**Problem description:** Beginning with the line containing "Screen dimensions: 663x644" and ending at the last line of the data, set down every line exactly, leaving out all pictures.

**Extracted entries:**
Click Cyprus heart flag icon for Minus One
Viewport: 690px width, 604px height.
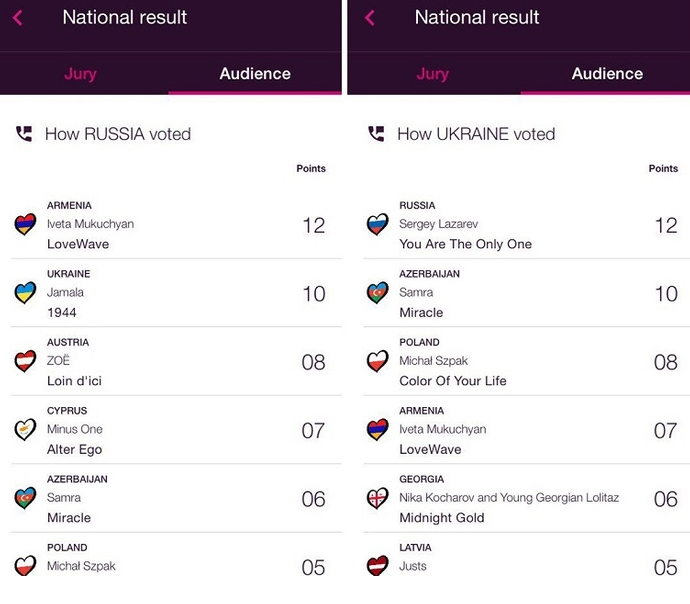coord(25,430)
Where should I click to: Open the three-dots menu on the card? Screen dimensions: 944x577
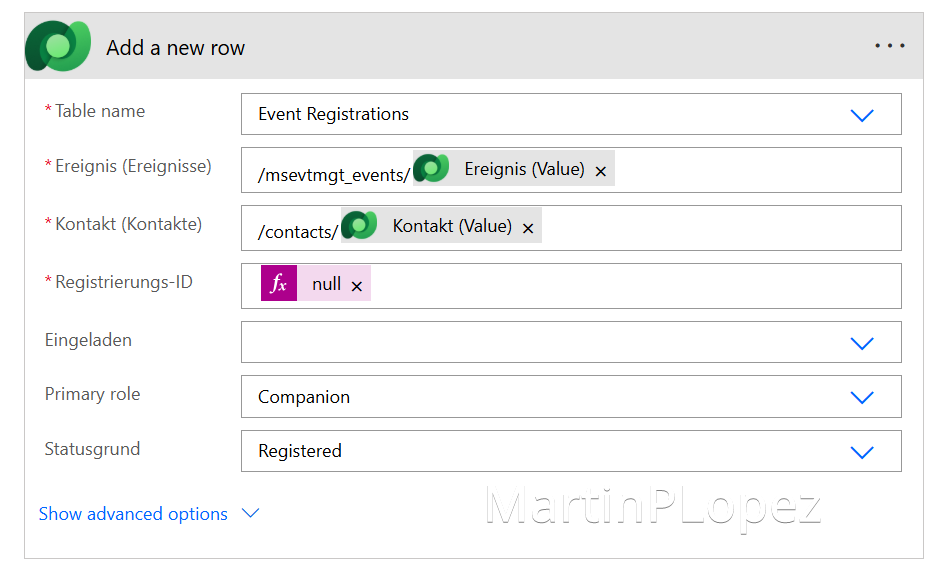click(x=889, y=46)
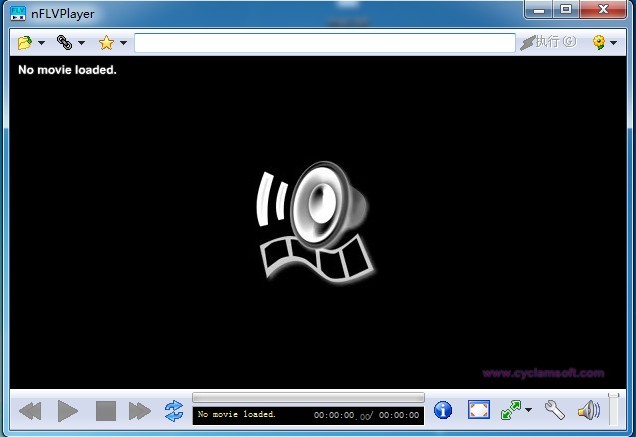Image resolution: width=636 pixels, height=437 pixels.
Task: Open settings with the wrench icon
Action: tap(555, 410)
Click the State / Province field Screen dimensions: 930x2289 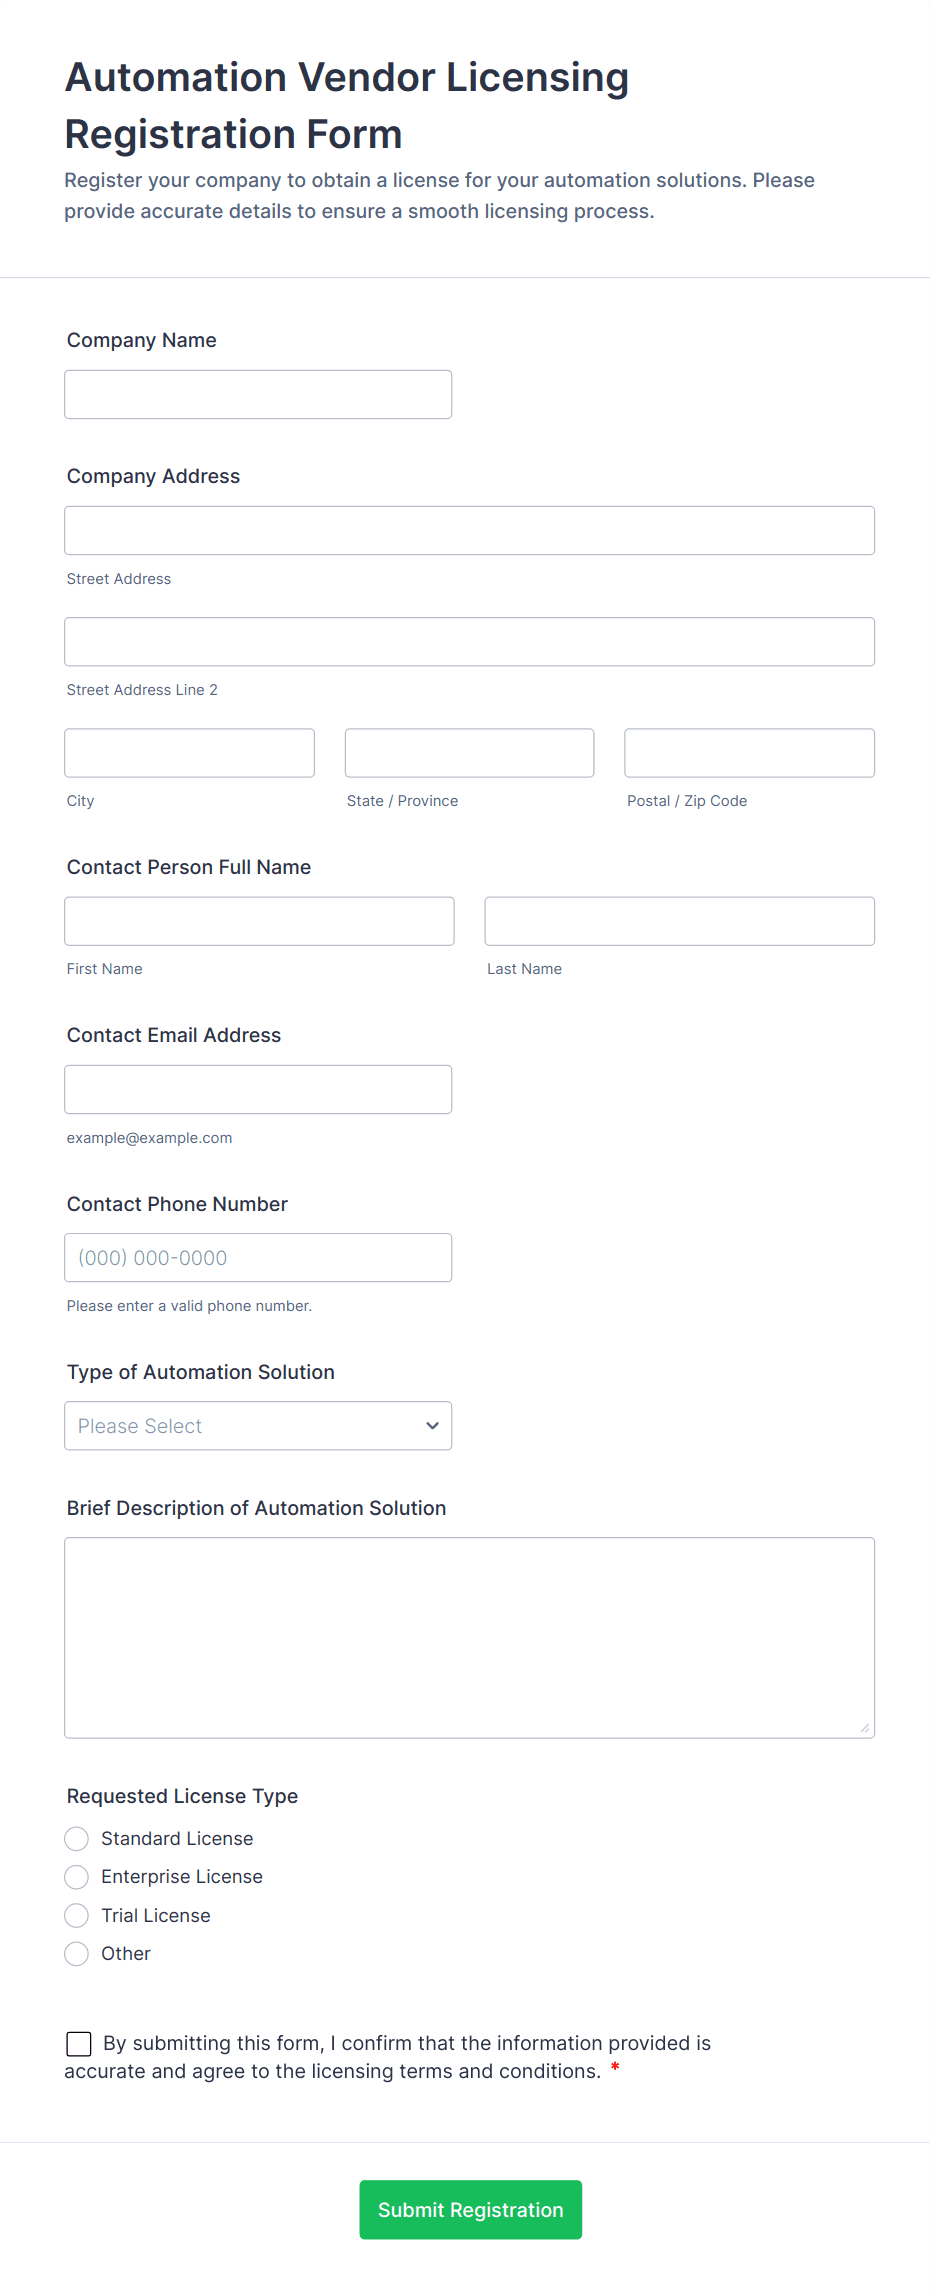469,753
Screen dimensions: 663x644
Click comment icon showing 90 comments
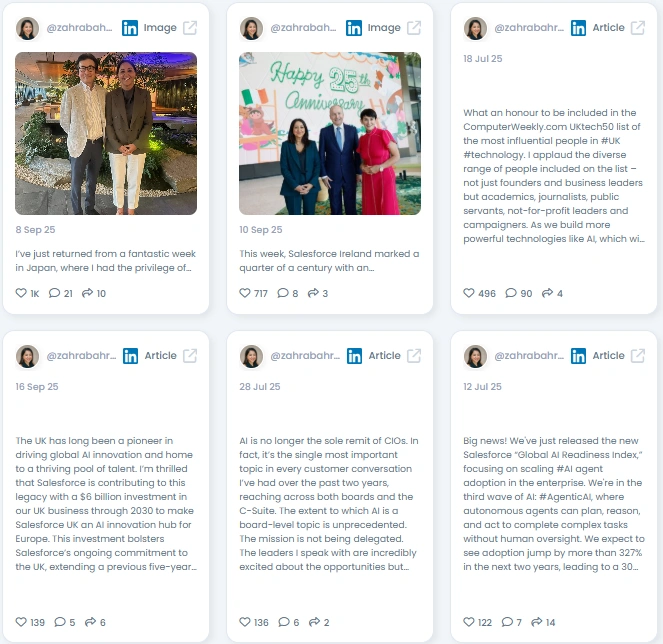pos(511,293)
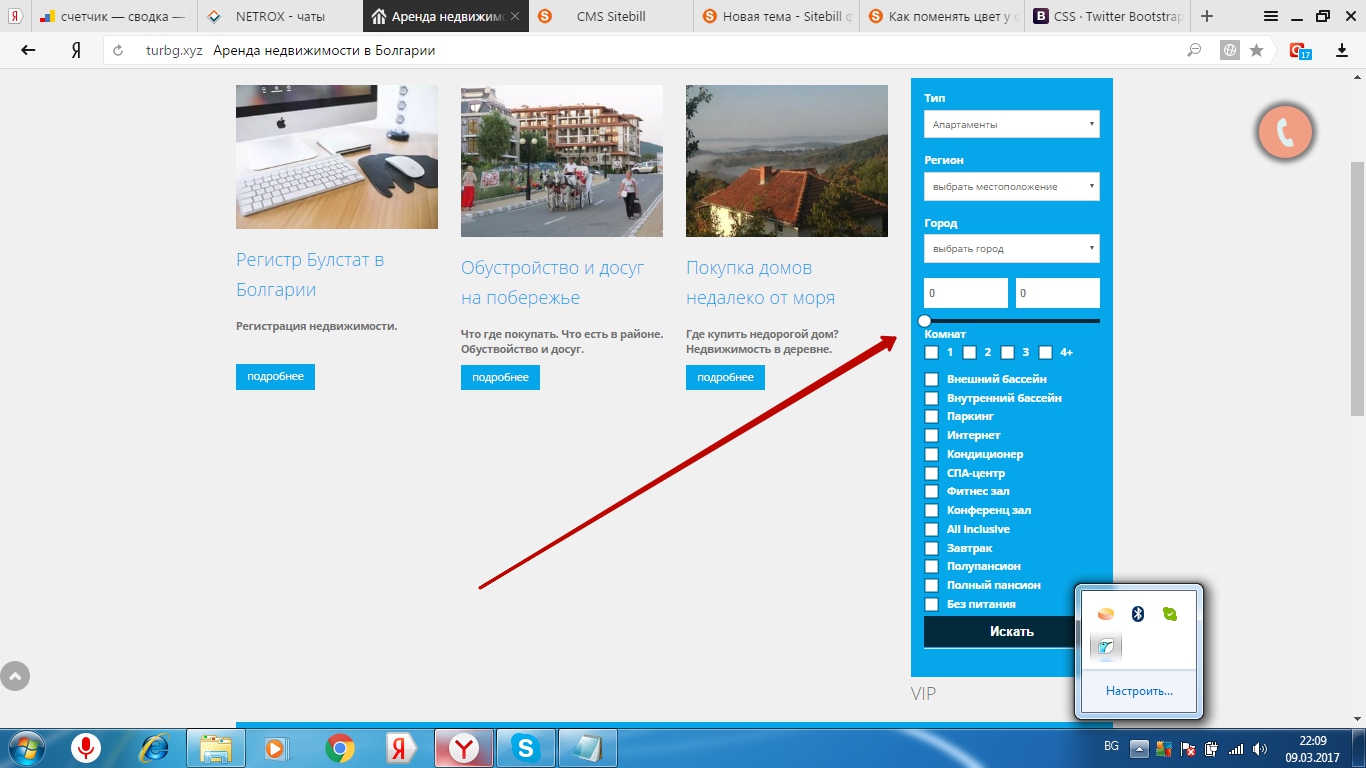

**Result for this task:**
Screen dimensions: 663x644
Click comment icon showing 90 comments
pos(511,293)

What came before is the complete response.